A run of rows:
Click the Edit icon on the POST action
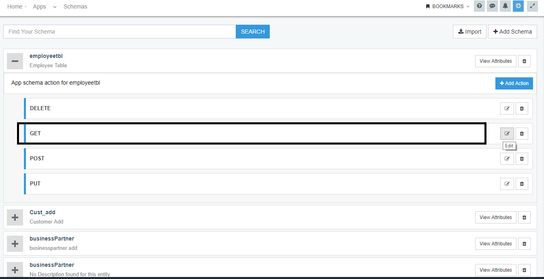544x279 pixels. point(507,158)
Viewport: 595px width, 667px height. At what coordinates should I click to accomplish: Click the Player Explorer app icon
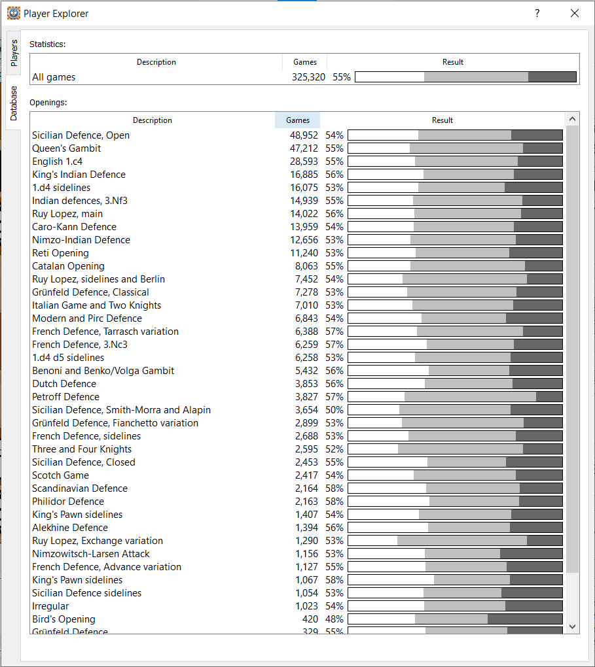click(x=13, y=13)
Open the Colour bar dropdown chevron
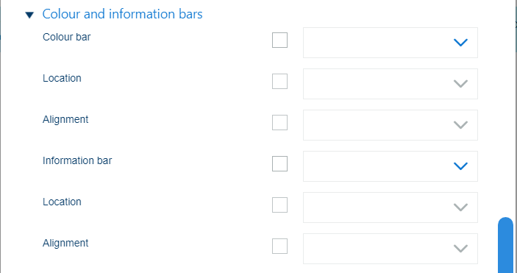Screen dimensions: 517x273 (460, 43)
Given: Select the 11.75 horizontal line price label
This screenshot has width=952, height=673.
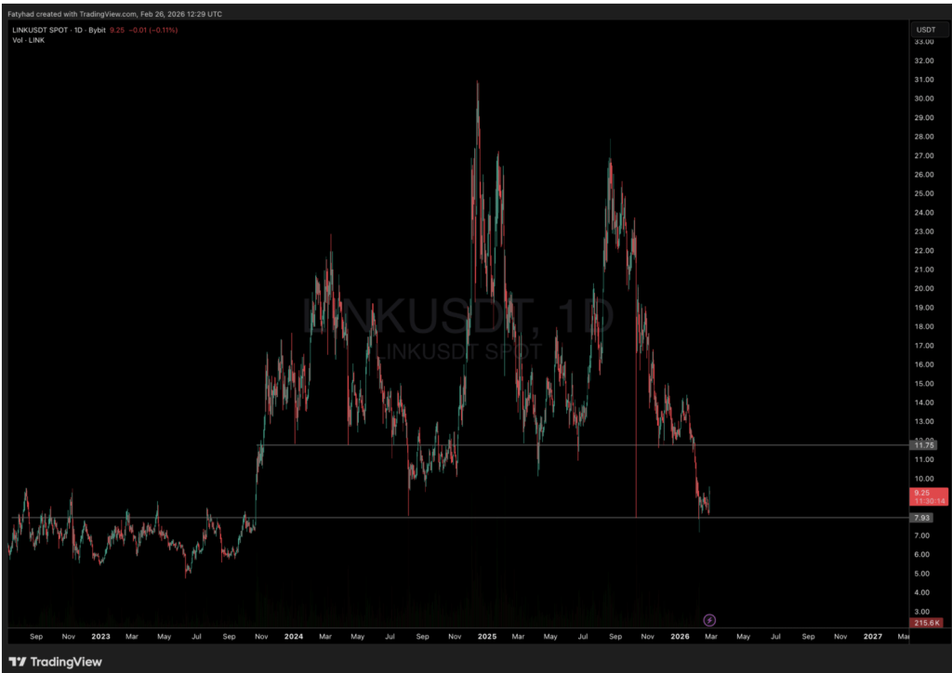Looking at the screenshot, I should tap(924, 446).
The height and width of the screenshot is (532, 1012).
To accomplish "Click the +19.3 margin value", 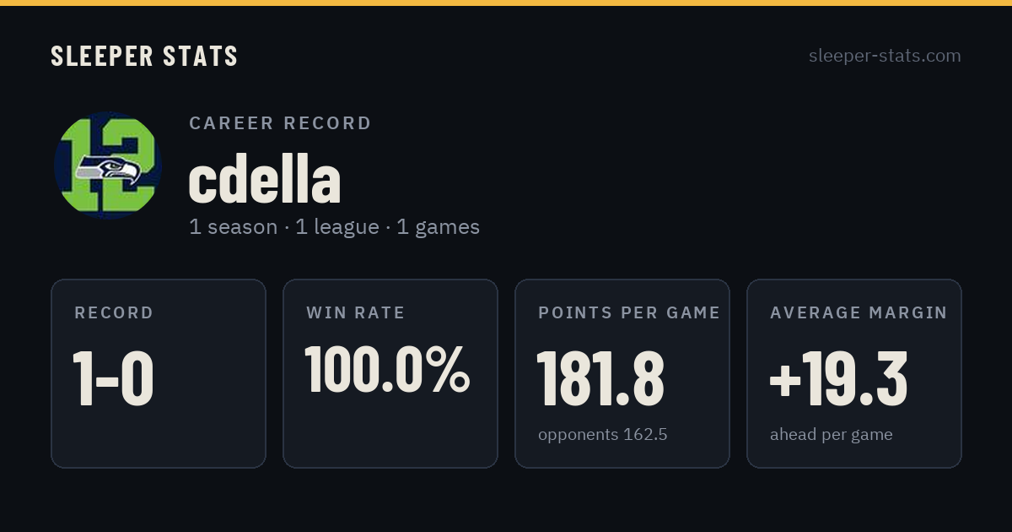I will point(839,379).
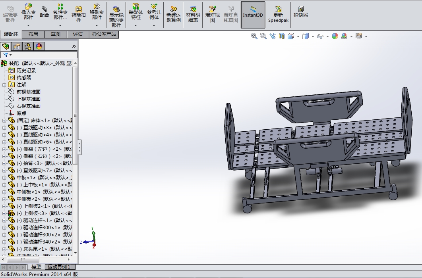422x278 pixels.
Task: Open the 运动算例1 motion study tab
Action: coord(59,267)
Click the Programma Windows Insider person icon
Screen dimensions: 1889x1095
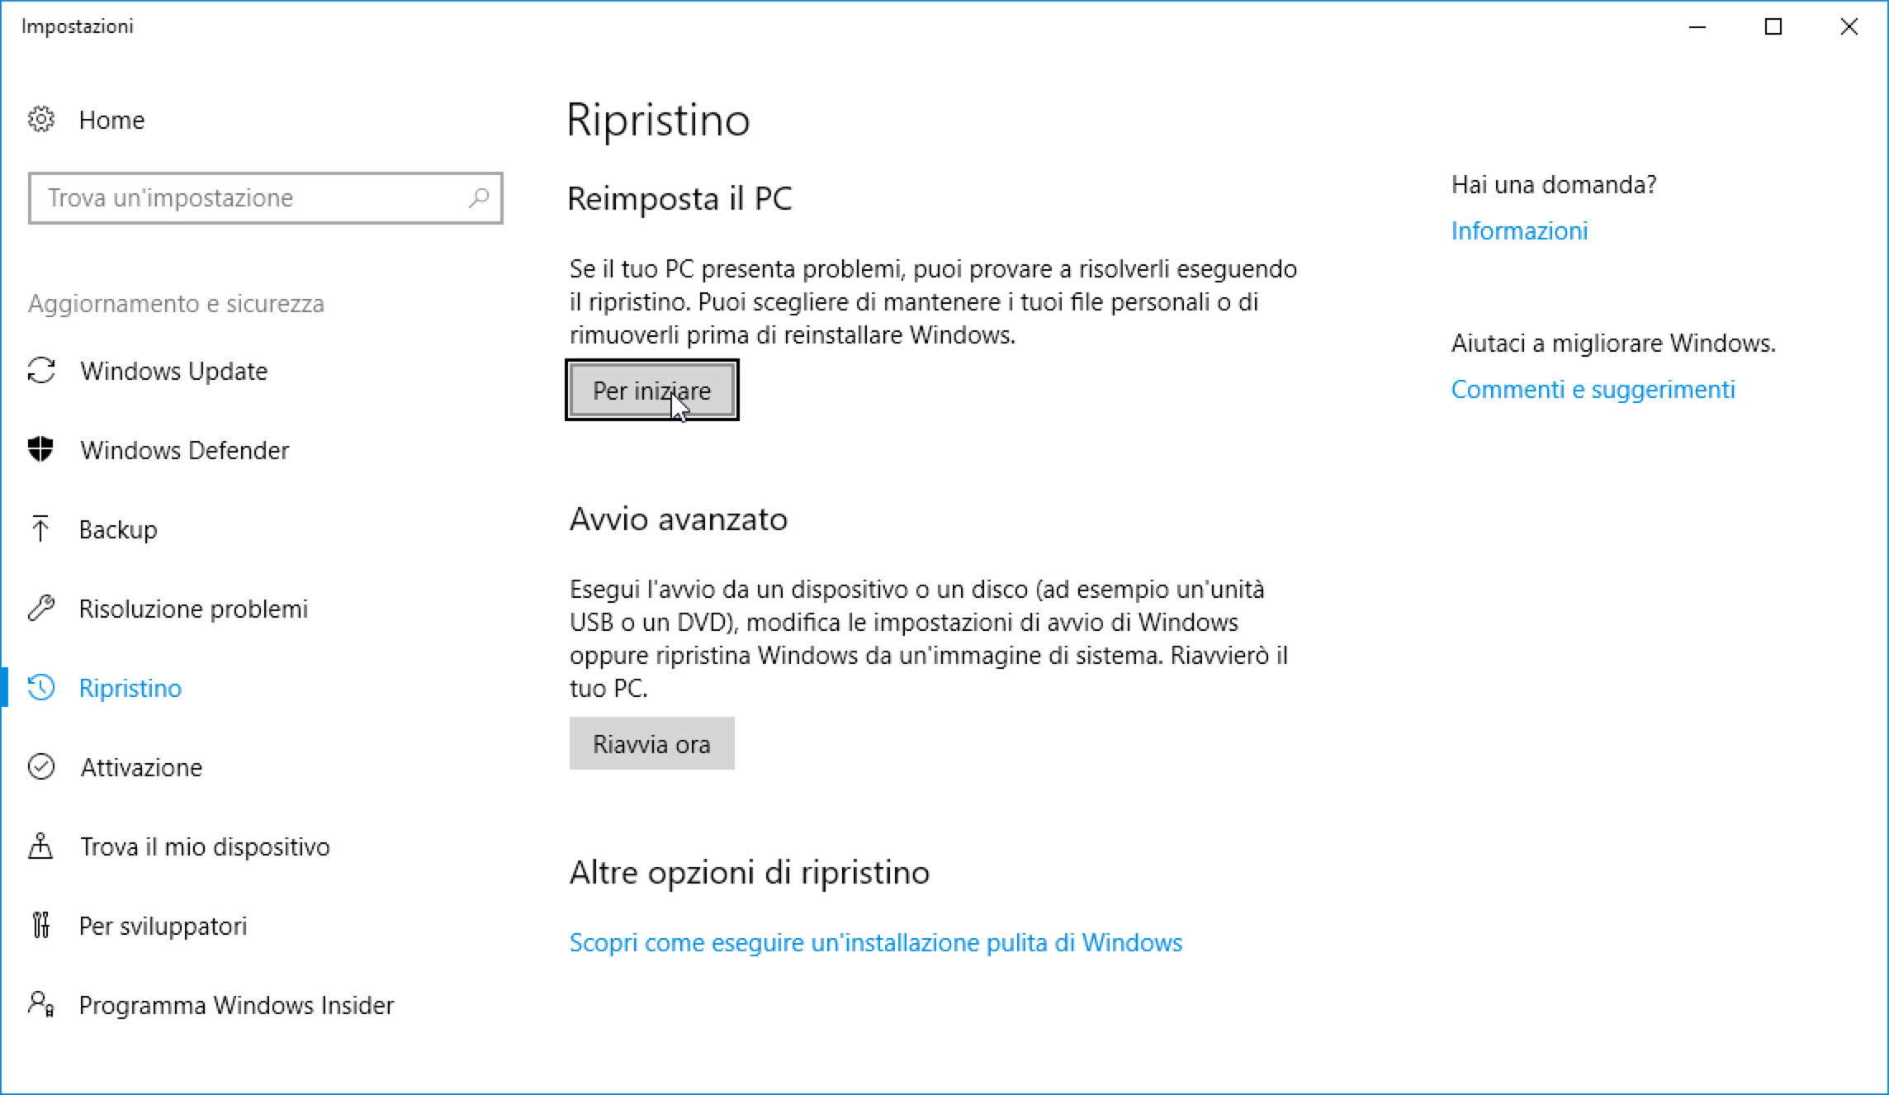(x=41, y=1005)
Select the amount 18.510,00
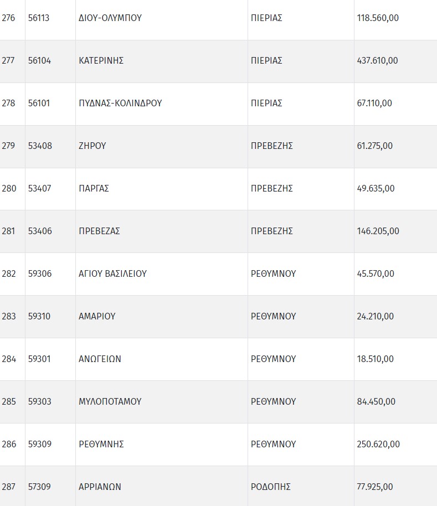The width and height of the screenshot is (437, 506). [375, 359]
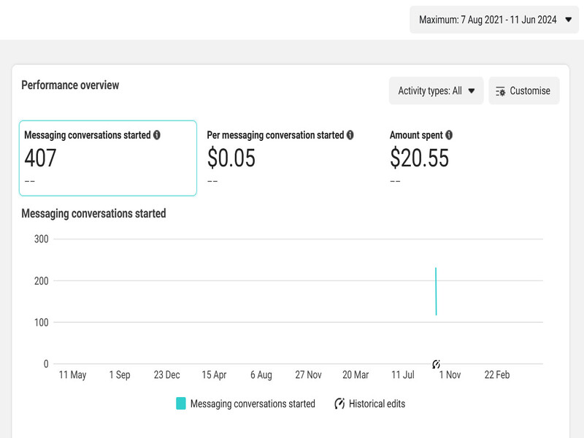Viewport: 584px width, 438px height.
Task: Click the teal legend colour swatch
Action: click(x=181, y=404)
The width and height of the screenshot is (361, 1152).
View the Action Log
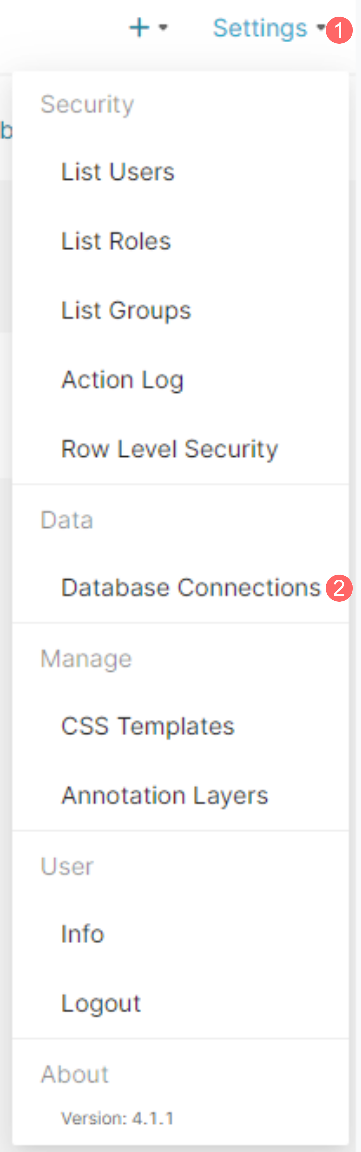point(122,380)
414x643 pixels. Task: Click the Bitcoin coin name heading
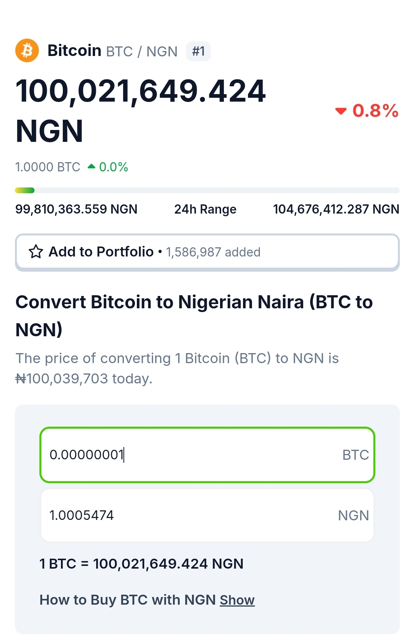tap(74, 51)
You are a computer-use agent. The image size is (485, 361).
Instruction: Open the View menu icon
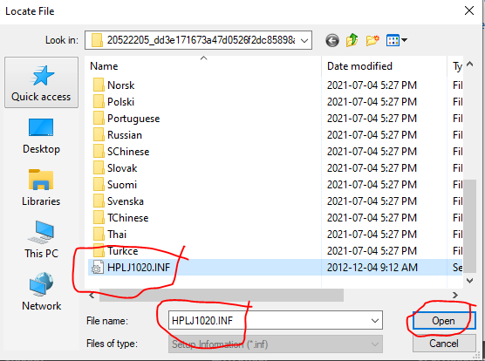click(x=397, y=40)
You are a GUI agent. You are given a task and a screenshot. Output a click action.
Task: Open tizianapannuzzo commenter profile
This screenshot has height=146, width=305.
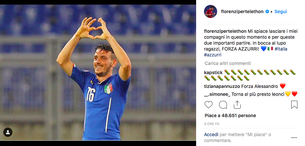222,86
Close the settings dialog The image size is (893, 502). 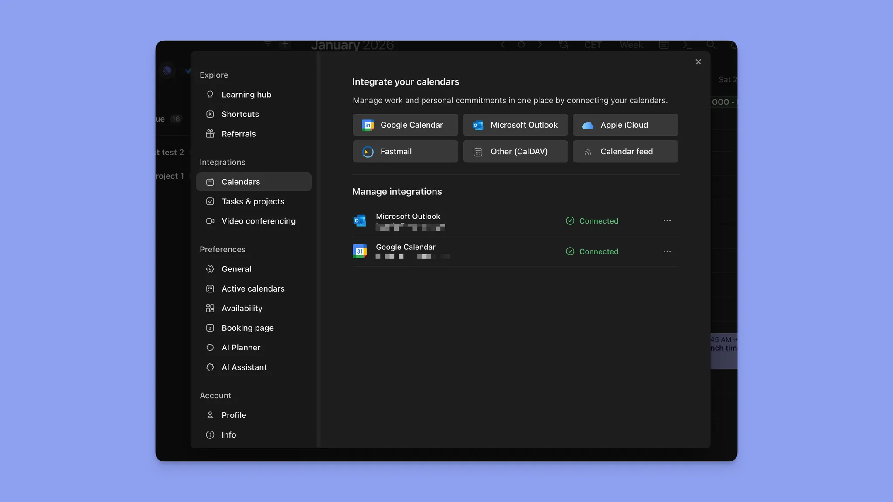698,62
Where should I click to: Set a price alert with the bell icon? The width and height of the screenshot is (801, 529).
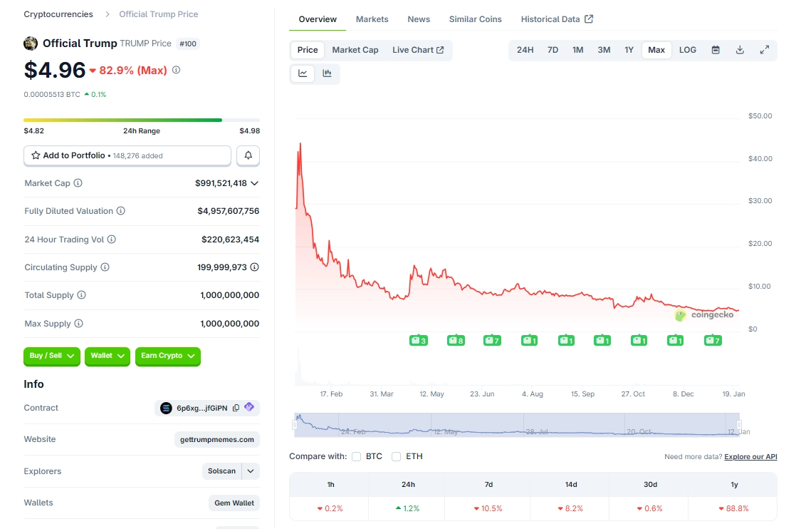(x=247, y=155)
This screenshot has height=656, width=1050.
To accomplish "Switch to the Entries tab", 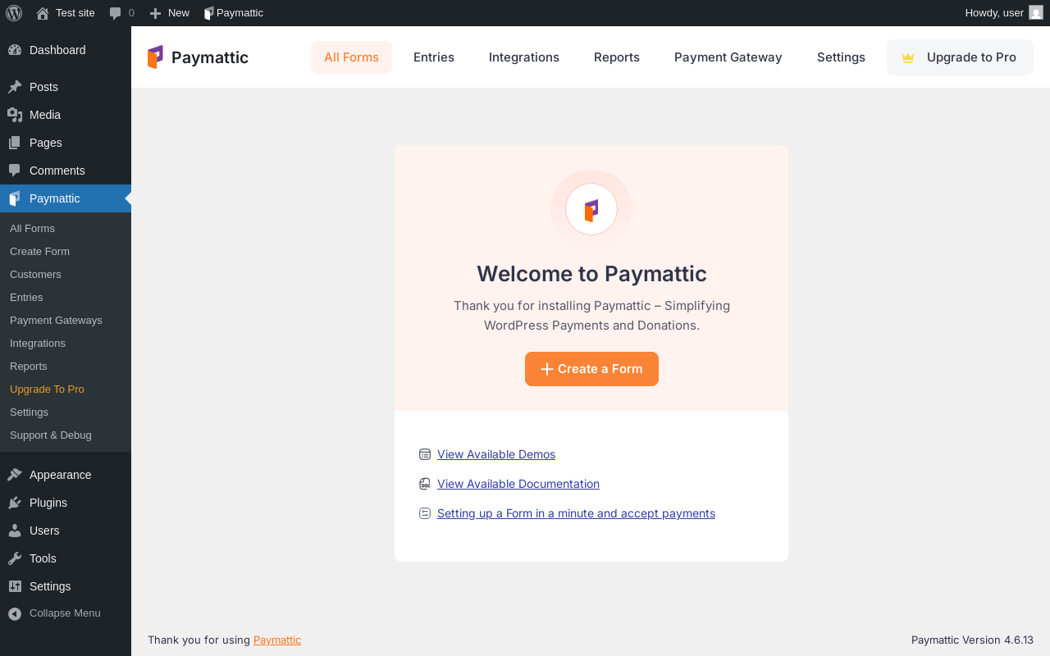I will 434,57.
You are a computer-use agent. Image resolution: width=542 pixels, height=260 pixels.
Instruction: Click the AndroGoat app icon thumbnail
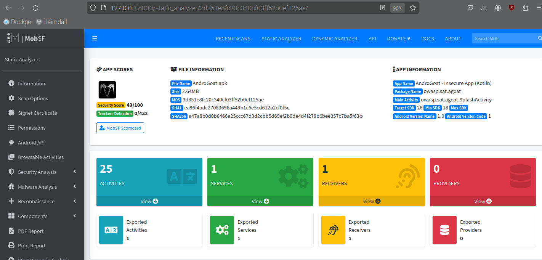click(x=107, y=90)
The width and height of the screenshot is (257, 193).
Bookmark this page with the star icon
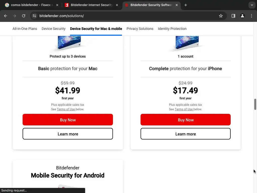click(221, 16)
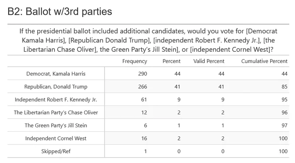The height and width of the screenshot is (163, 295).
Task: Select the Cumulative Percent column header
Action: click(264, 61)
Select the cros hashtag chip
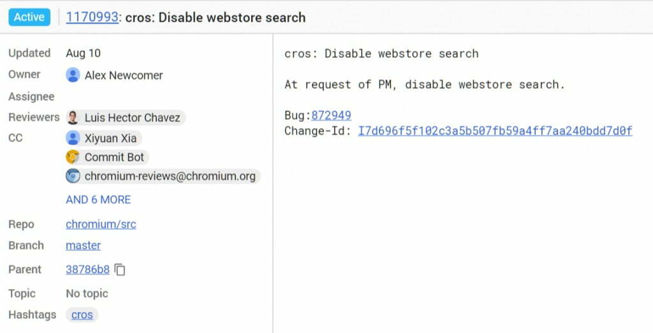This screenshot has height=333, width=653. click(82, 315)
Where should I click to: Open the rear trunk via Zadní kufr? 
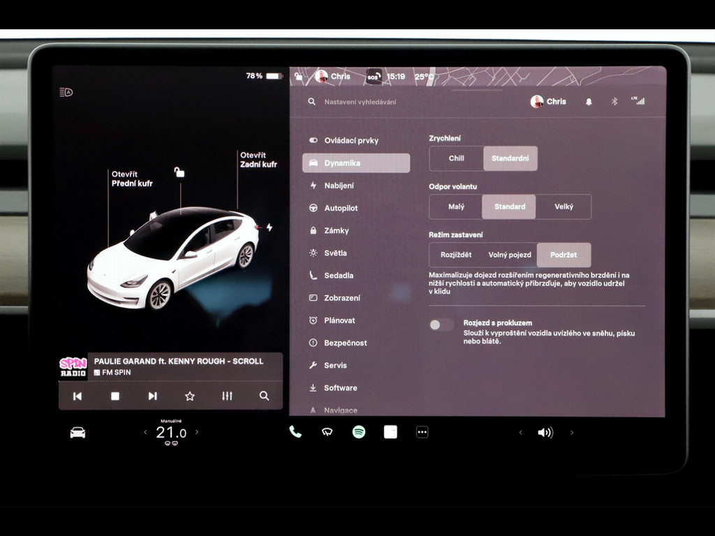[258, 160]
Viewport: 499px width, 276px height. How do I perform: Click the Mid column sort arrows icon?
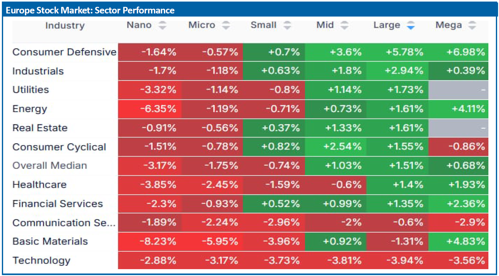click(344, 25)
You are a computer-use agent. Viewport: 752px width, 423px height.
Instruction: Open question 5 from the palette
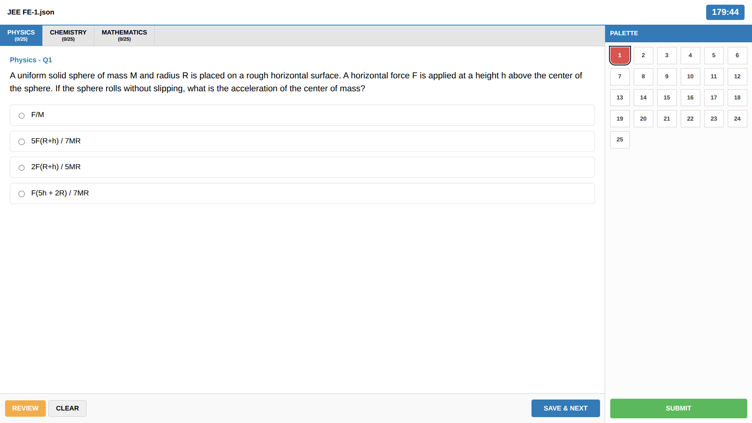[714, 55]
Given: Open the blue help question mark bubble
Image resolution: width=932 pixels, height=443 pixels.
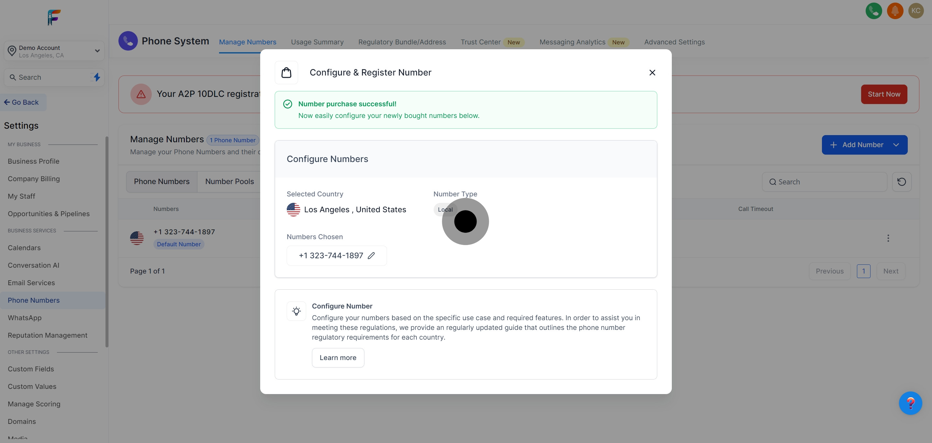Looking at the screenshot, I should click(910, 403).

▶ [Work to be completed]:
Rewrite the rows starting with the line that contains "Click the Programma" and continuing through the line that contains "point(122,380)", both included, as a JSON list of strings with one string per line. Omit blank lines and leave the pictures out of the answer.

▶ [Complete response]:
[
  "Click the Programma Windows Insider person icon",
  "Screen dimensions: 1889x1095",
  "(x=41, y=1005)",
  "Select the amount 18.510,00",
  "The width and height of the screenshot is (437, 506). [375, 359]",
  "Viewport: 584px width, 438px height.",
  "Task: Click the teal legend colour swatch",
  "Action: click(x=181, y=404)",
  "The width and height of the screenshot is (361, 1152).",
  "View the Action Log",
  "point(122,380)"
]